Aperitivo: cosa ordinare per non sembrare un boomer?

La Cucina Italiana

Avete presente quando al bancone del bar, ora dell’aperitivo, siete accanto a un altro cliente mentre ordina un cocktail dall’aspetto meraviglioso e dal nome intrigante? Un cocktail che vorreste assaggiare, ma avete paura di fare la figura del boomer chiedendo «lo stesso» senza sapere nemmeno come è fatto? Ecco, a chi scrive è capitato, e questo nonostante anni di pratica ai banconi di diversi bar, per piacere o per lavoro. Questione di abitudine, forse, e per molti è così: i miei genitori, boomer all’anagrafe, per l’aperitivo continuano a ordinare solo acqua tonica o il mitico Martini nelle occasioni speciali. Ma perché?

Può darsi che sotto sotto ci sia una spiegazione anche storica, insieme alla confortevole pigrizia: d’altronde per secoli l’aperitivo è stato uguale a se stesso. Lo ha inventato Ippocrate per solleticare l’appetito di pazienti inappetenti: un vino dolce aromatizzato con fiori e assenzio. Come lui hanno fatto gli antichi Romani, limitandosi ad aggiungere alla sua ricetta salvia e rosmarino, e poi i farmacologi medioevali hanno creato nuovi infusi. Un principio che è stato alla base della creazione di alcuni tra i più grandi liquori italiani dell’aperitivo,  il vermut su tutti, inventato a Torino a fine Settecento, e che ha scandito un rito appannaggio dell’alta società almeno per tutto l’Ottocento e inizio Novecento. Perché l’aperitivo, come lo conosciamo noi, cocktail e stuzzichini, è nato molto dopo: intorno agli Ottanta, dopo la nascita dei bitter, dei nuovi spirit iconici come il Campari e dall’esplosione della miscelazione sulla scia di un trend scoppiato con il Proibizionismo negli Usa. Il punto è che, come è successo per la cucina, anche i cocktail da allora sono cambiati, ed è cambiato completamente l’aperitivo. Tornando al punto, allora, cosa ordinare all’aperitivo per non sembrare un boomer?

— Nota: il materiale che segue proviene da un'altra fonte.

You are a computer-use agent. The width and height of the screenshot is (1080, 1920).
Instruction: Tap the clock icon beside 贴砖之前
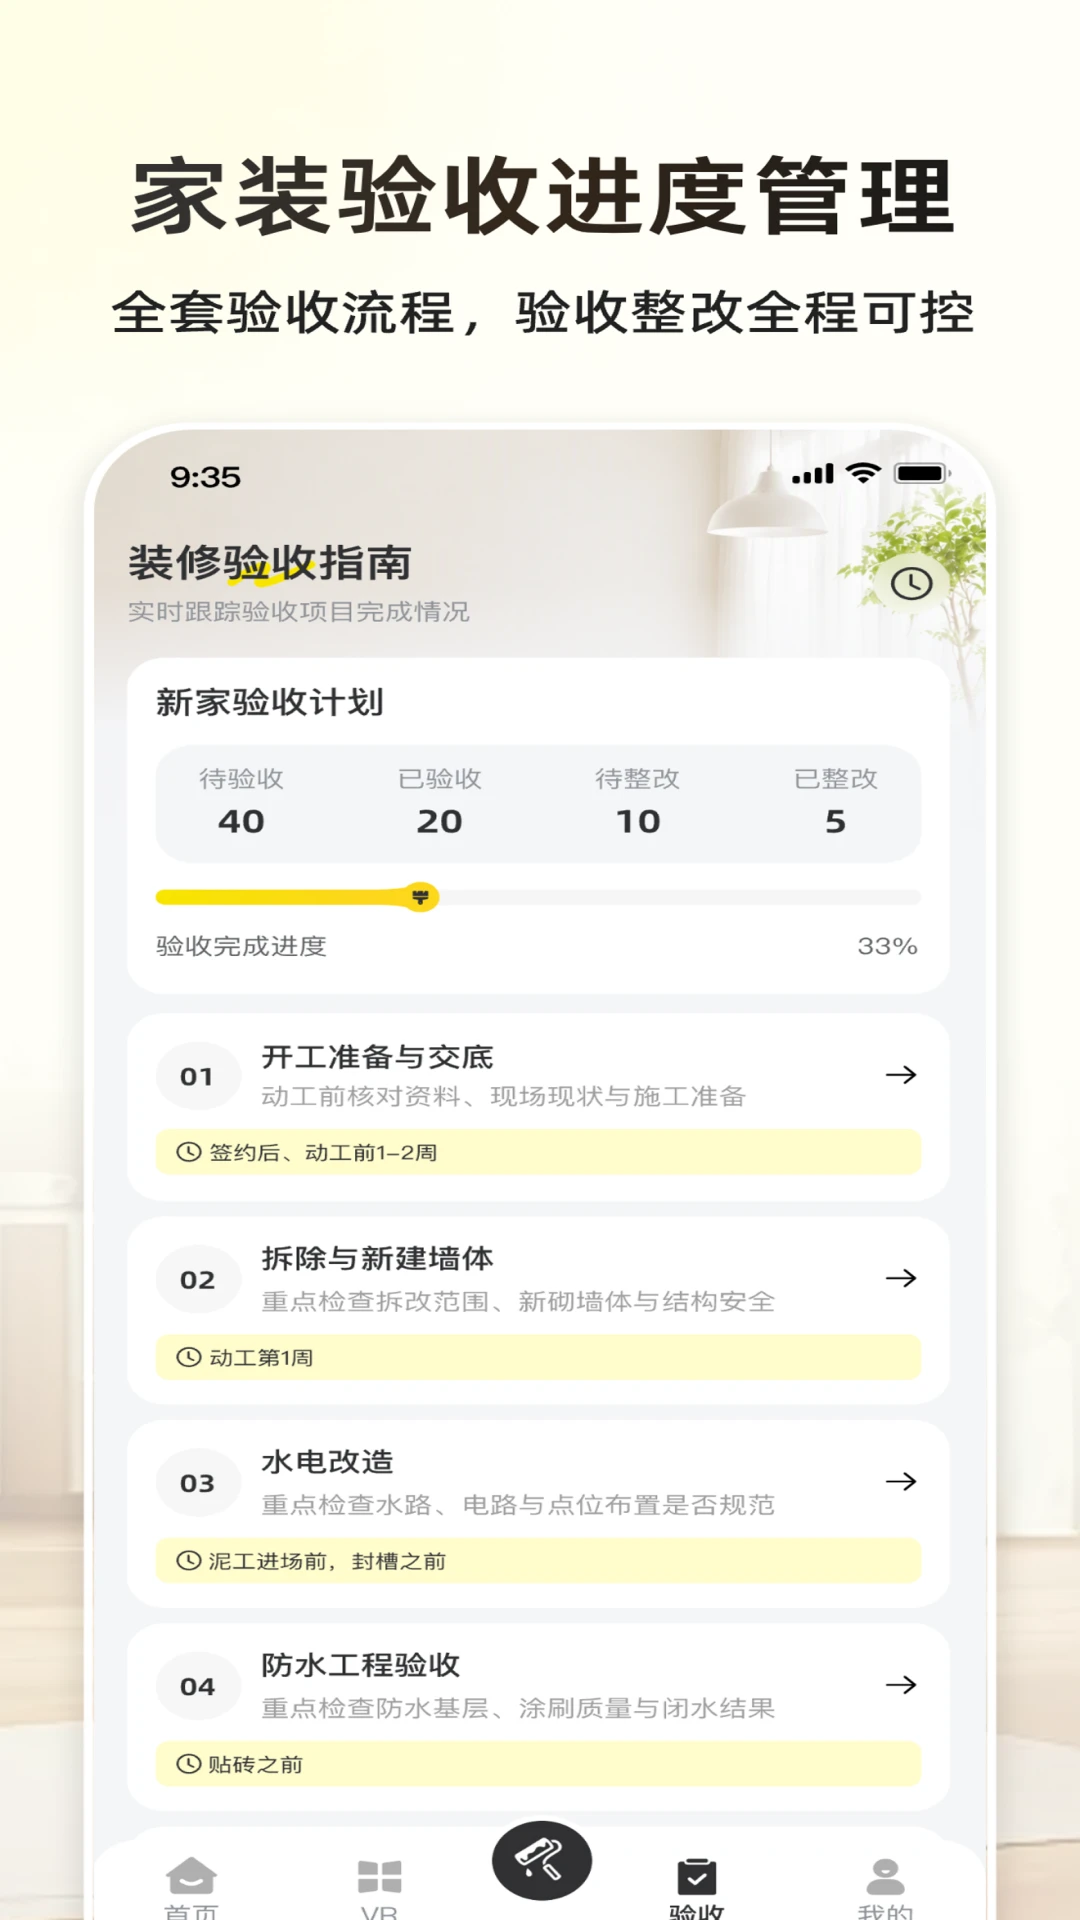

Perché il “solito” è démodé (ma non siate timidi)

Primo consiglio: «No pestati, mojito, caipiroska, drink dall’indiscusso successo anni Novanta e primi anni del nuovo millennio. Sono i tipici casi che fanno risultare abbastanza boomer chi li chiede» dice Desirè Verdecchia, bar director dei Bulgari Hotels & Resorts. Il motivo è che, semplicemente, ora c’è molto altro: «Ormai l’offerta è così ampia che pensare di bere “il solito” è limitante. Vuol dire che non si ha voglia di leggere il menù o non si sa da dove cominciare» osserva Martina Bonci, bar manager del Giardino 25, il caffè e cocktail bar di Gucci a Firenze. «La nostra bravura come bartender sta anche in questo: far sentire ogni ospite a proprio agio, capire cosa gli piace, e così costruirgli un drink come un abito sartoriale. In questo modo raggiungi due risultati: aiuti chi ti sta davanti a comprendere meglio i propri gusti, e gli fai conoscere un nuovo sapore». Primo punto, allora: non rimuginate su “cosa bere”, piuttosto non fate i timidi e chiedete cosa bere.